When he was younger he had told Hagen that he would never die, and would take a passing hunter and thus continue living. Hagen had beaten him, saying that that was an abomination.
He tries to keep his fire going, but can’t. He stumbles out of the hut and eats the snow, but it just makes him more hungry. He collapses in the snow by the weirwood, whose red eyes stare down at him. This makes him think of the bad things he’d done in the past, eating human flesh. But then he thinks, no, that was the wolf, it wasn’t me.
He dreams of his mother’s home and his little brother Bump who had died early. His own name had been Lump, and he hadn’t been expected to live long because he had been born a month early. Thus he was scrawny and weak. Bump, however, had been strong and born right on time; his parents had loved him better.
But Bump had died at age two, when Lump (Varamyr) was aged six. The old Crone had told his mom, when she was crying over the baby’s death, that Bump was with the gods. He was in the trees, in the plants, in the earth, in the animals, that he is a god himself now. This bothers the hell out of Lump/Varamyr because that means his brother was always there, always watching him.

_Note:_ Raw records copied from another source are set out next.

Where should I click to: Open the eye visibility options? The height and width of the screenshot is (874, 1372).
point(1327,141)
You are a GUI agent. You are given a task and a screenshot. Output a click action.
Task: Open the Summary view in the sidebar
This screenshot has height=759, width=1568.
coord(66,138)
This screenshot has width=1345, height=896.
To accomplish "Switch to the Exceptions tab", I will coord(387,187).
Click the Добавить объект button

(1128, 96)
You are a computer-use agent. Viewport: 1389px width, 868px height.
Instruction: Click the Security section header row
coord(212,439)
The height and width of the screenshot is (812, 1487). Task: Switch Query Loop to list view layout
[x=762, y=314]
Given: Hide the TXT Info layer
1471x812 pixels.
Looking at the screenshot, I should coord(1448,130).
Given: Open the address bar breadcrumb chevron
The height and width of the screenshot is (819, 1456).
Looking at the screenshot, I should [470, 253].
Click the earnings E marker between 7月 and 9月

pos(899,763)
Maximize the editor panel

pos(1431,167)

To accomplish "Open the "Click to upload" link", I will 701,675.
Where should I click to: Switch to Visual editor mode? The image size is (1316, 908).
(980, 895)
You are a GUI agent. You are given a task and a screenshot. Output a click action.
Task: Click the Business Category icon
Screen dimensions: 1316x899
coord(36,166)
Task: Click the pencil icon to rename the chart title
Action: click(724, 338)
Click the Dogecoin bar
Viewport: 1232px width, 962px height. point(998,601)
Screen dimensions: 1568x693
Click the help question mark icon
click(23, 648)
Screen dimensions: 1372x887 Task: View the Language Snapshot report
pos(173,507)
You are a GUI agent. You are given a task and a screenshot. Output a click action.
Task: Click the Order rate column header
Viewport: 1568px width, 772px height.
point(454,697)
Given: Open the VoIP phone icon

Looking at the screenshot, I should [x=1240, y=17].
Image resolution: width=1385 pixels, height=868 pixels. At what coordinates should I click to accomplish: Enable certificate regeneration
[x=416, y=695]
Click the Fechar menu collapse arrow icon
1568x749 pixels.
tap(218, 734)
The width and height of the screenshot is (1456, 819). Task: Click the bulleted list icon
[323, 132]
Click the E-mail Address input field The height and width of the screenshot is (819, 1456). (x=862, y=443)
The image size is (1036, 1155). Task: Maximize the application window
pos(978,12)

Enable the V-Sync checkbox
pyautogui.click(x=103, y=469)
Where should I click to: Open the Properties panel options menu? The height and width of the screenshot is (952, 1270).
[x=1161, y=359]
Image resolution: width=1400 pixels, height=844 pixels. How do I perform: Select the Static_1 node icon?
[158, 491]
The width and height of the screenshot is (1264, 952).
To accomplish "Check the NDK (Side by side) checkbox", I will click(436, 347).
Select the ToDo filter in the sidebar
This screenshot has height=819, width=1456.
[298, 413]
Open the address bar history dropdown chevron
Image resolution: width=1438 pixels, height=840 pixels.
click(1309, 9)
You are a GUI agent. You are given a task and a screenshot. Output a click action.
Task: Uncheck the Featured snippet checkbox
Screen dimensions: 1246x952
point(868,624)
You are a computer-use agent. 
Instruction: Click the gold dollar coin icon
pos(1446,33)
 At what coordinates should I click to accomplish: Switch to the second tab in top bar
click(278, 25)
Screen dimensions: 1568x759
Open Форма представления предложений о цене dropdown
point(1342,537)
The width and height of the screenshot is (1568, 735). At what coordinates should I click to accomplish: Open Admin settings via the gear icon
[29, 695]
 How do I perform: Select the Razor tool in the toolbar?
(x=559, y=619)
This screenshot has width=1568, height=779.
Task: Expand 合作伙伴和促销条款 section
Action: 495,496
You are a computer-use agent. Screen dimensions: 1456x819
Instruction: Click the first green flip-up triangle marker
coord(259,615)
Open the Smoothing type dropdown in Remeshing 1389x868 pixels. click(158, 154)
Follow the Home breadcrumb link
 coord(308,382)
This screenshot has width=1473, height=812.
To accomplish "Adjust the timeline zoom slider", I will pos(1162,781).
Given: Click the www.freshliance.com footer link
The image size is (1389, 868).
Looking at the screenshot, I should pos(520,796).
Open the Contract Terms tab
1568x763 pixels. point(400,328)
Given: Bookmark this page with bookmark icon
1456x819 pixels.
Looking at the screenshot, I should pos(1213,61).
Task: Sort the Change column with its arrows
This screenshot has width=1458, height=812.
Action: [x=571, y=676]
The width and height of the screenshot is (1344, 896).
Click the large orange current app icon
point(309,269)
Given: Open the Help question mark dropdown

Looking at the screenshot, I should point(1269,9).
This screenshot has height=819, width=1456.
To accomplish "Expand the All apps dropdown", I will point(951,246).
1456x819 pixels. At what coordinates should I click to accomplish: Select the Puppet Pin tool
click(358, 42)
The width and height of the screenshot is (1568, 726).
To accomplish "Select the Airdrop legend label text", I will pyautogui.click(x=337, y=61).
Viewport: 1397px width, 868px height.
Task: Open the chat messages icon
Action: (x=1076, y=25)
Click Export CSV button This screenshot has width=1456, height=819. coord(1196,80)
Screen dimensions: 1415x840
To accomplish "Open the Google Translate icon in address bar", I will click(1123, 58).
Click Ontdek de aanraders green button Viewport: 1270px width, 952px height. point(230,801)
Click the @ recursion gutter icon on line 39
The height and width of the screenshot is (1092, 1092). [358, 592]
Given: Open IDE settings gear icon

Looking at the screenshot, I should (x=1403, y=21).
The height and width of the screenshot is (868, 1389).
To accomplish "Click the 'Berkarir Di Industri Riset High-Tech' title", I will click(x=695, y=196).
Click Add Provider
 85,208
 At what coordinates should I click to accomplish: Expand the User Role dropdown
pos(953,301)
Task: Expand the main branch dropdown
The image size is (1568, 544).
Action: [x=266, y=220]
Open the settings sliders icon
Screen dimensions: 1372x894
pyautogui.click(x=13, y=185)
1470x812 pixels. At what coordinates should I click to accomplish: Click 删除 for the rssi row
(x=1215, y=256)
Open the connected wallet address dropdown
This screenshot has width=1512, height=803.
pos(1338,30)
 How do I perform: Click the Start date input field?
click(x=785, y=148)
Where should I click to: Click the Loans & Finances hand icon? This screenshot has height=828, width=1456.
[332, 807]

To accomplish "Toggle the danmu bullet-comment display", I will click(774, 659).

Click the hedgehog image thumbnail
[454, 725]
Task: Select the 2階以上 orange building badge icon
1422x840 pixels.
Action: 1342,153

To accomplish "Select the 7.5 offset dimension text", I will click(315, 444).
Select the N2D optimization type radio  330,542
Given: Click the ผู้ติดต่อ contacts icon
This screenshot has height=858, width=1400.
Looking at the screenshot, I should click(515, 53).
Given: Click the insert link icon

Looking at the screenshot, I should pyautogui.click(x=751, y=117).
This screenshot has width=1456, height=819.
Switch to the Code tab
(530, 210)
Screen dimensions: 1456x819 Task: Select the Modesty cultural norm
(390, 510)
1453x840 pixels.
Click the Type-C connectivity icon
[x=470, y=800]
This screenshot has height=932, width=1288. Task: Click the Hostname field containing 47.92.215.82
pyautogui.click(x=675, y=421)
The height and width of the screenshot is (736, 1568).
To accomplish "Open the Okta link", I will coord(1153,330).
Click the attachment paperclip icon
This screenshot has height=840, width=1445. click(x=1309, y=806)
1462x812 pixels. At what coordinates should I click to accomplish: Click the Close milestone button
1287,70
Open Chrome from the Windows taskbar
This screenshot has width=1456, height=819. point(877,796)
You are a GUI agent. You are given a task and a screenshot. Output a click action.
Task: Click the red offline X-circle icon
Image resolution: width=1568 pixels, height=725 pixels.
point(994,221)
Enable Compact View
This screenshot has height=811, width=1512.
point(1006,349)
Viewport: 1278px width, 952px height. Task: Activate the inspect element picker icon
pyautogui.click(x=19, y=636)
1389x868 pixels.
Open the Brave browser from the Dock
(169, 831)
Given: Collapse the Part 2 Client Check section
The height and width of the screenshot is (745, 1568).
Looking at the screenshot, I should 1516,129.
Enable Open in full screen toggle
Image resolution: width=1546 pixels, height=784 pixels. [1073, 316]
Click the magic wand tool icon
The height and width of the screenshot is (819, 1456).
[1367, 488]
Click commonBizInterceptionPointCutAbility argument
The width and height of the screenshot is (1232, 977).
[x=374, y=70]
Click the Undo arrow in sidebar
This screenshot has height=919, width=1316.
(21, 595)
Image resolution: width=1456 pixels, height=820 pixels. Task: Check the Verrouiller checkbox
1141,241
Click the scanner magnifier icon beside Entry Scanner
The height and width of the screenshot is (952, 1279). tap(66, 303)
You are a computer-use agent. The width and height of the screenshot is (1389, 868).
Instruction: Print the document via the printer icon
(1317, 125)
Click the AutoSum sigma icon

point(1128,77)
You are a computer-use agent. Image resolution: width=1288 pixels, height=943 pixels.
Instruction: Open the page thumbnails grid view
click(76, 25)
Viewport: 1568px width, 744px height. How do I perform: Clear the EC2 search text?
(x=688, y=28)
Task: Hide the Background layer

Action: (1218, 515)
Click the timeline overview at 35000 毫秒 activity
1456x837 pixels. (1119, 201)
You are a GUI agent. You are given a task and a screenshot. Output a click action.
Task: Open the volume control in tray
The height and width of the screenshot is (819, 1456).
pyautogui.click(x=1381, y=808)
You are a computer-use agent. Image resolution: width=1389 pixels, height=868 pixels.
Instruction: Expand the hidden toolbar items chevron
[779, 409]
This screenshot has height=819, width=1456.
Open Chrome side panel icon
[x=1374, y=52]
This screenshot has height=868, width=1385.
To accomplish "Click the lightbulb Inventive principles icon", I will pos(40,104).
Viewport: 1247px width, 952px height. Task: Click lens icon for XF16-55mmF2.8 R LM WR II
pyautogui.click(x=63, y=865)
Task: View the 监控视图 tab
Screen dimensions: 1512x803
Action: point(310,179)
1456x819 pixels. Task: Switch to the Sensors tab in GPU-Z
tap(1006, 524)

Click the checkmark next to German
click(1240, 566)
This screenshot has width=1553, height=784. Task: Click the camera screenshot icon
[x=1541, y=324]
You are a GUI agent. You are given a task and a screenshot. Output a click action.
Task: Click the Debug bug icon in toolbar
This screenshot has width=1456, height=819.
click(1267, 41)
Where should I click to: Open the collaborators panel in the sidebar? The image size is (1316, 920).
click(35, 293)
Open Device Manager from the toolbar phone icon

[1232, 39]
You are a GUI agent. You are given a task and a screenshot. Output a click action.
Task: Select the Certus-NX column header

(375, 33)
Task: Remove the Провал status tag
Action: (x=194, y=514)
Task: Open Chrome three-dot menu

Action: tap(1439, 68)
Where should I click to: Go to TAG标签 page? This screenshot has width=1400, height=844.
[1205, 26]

One of the family’s three dogs had killed Bump, so his Dad had killed all three dogs with an ax. Lump screamed out when the dogs died, so his parents had known he was a skin-changer and had given him to Hagen.
He thinks of Jon Snow and wishes he had ‘taken’ his direwolf, since that would be a worthy partner.
He drags himself back to the hut. The fire had gone out. Then Thistle comes in behind him. She is covered in hoarfrost, and her eyes are blue. His eyes and mouth frieze shut and he starts to die. He reaches out (as warg), searching for his wolves. He thinks to take the youngest one. He’d been in all three of them before, he’d even been in the female when she had been mounted which strangely excited him. But he figures the youngest male wolf is the best bet for the Second Life.
As he reaches out, he is no where and everywhere, in the trees, in the plants, in the earthworms, in the owls, the ravens. He sees a great elk with children on his back, a direwolf recognizes him. *We assume he can’t warg past the wall and that the only creatures to recognize his skin-changer spirit would be the Starks*
His True Death comes as a ‘shock of cold.’ He finds himself in the One-eyed wolf, with his brother and sister next to him.
He sees “blue-eyed shadows moving among the snow.” There are too many to count. They smell like dead flesh, they are wrong, they are not men, they are not prey, they have wrong smells, they are cold.
And they sense him. “One by one they raised their heads and turned their blue eyes to the three wolves on the hill.”